Based on the foregoing, the undersigned RECOMMENDS Respondents' motion for summary dismissal be GRANTED and Beavers's petition for a writ of habeas corpus, (doc. 1), be DENIED WITH PREJUDICE.
V. Notice of Right to Object
Any party who objects to this report and recommendation must, within fourteen (14) days of the date on which it is entered, file specific written objections with the clerk of this court. Any objections to the failure of the magistrate judge to address any contention raised in the petition also must be included. Failure to do so will bar any later challenge or review of the factual findings or legal conclusions of the magistrate judge. See 28 U.S.C. § 636(b)(1)(C); Thomas v. Arn, 474 U.S. 140, 106 S.Ct. 466, 88 L.Ed.2d 435 (1985), reh'g denied, 474 U.S. 1111, 106 S.Ct. 899, 88 L.Ed.2d 933 (1986); Nettles v. Wainwright, 677 F.2d 404 (5th Cir. 1982) ( en banc ). In order to challenge the findings of the magistrate judge, a party must file with the clerk of the court written objections which shall specifically identify the portions of the proposed findings and recommendation to which objection is made and the specific basis for objection. A copy of the objections must be served upon all other parties to the action.
Upon receipt of objections meeting the specificity requirement set out above, a United States District Judge shall make a de novo determination of those portions of the report, proposed findings, or recommendation to which objection is made and may accept, reject, or modify in whole or in part, the findings or recommendations made by the magistrate judge.
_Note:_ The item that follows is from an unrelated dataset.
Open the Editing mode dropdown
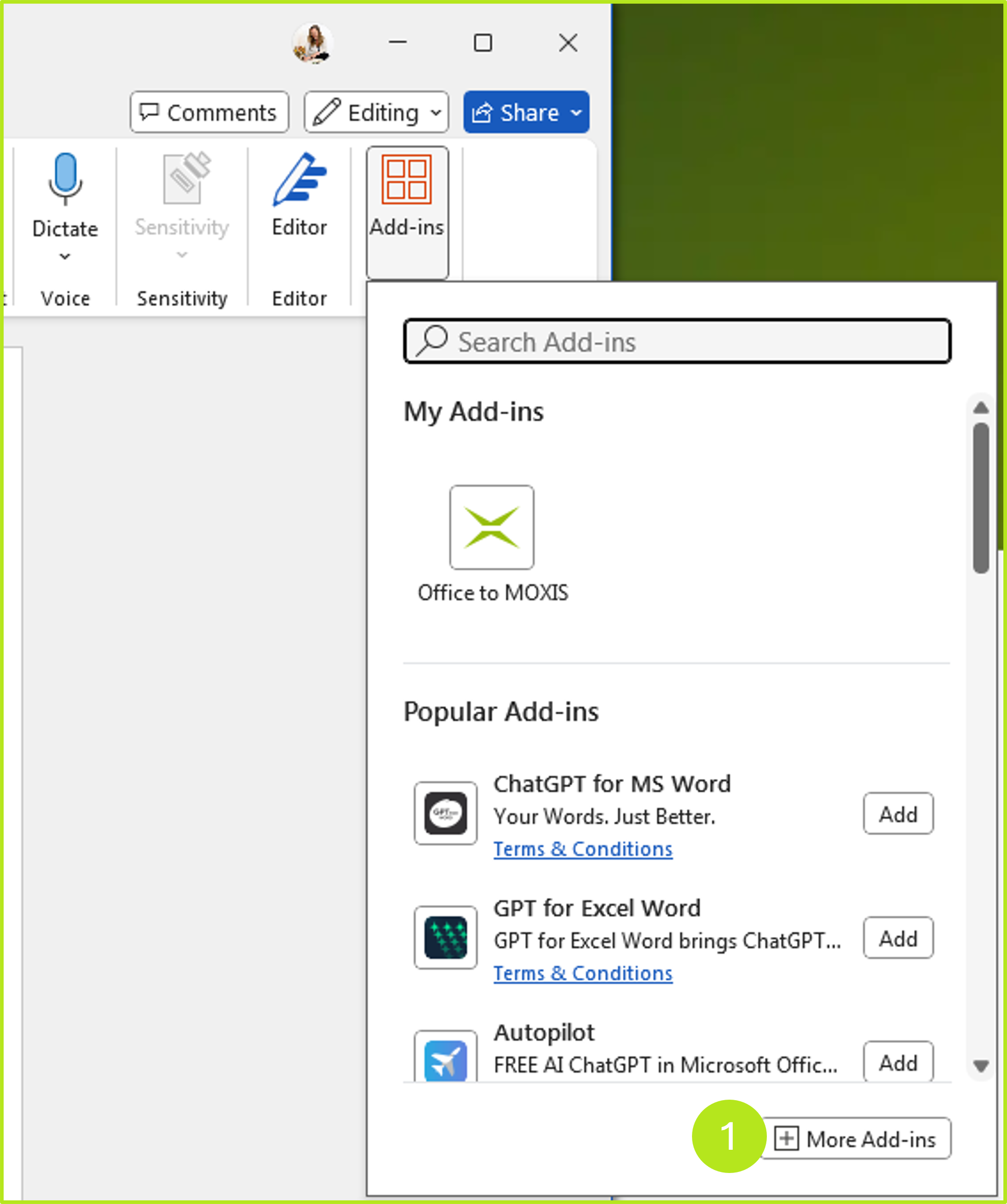The height and width of the screenshot is (1204, 1007). (376, 113)
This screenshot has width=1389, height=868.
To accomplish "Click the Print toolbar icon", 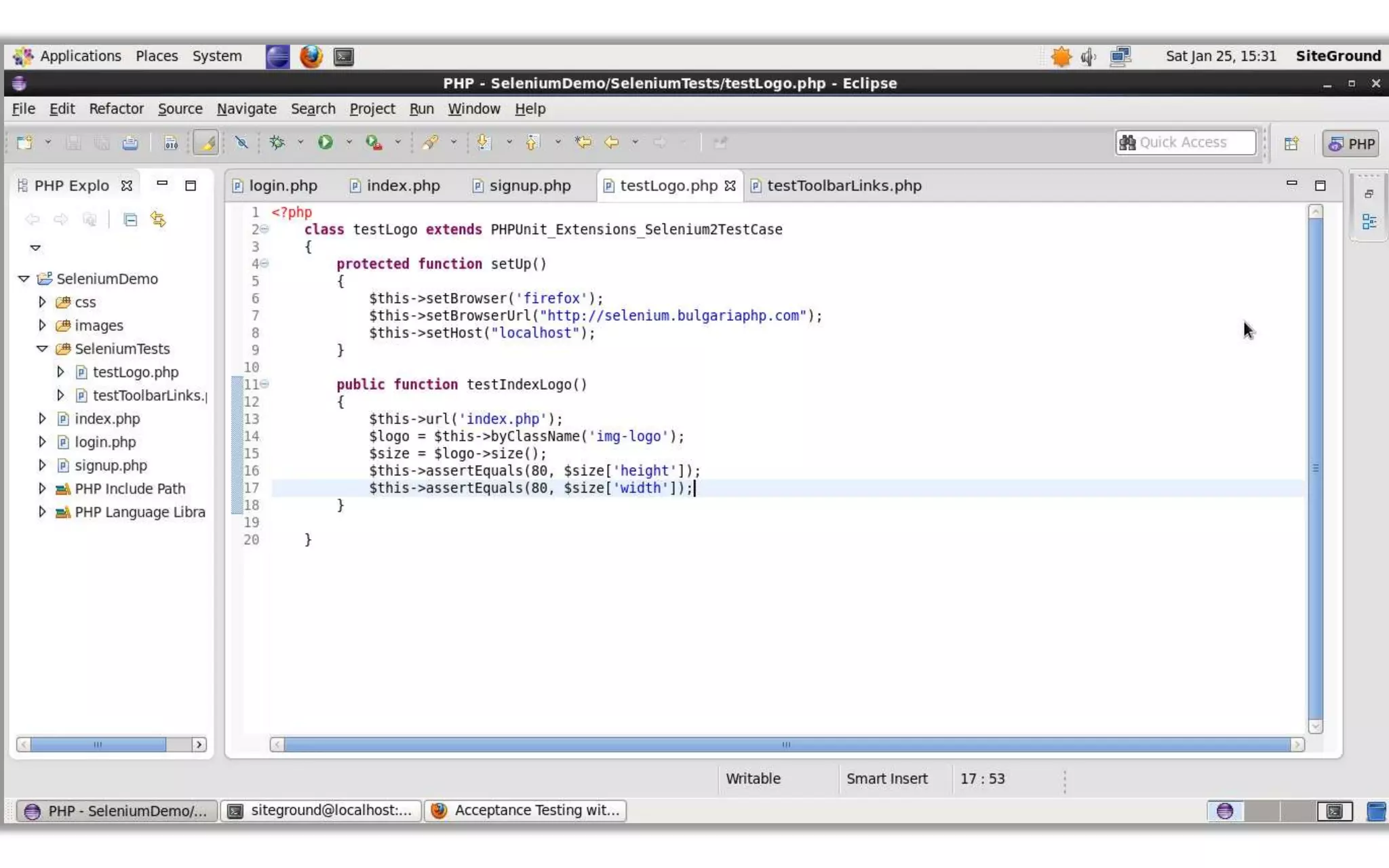I will [x=130, y=143].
The district judge, however, need conduct a hearing only in his discretion or if required by law, and may consider the record developed before the magistrate judge, making his own determination on the basis of that record. The district judge may also receive further evidence, recall witnesses or recommit the matter to the magistrate judge with instructions.
Objections not meeting the specificity requirement set out above will not be considered by a district judge.
A party may not appeal a magistrate judge's recommendation directly to the United States Court of Appeals for the Eleventh Circuit. Appeals may be made only from a final judgment entered by or at the direction of a district judge.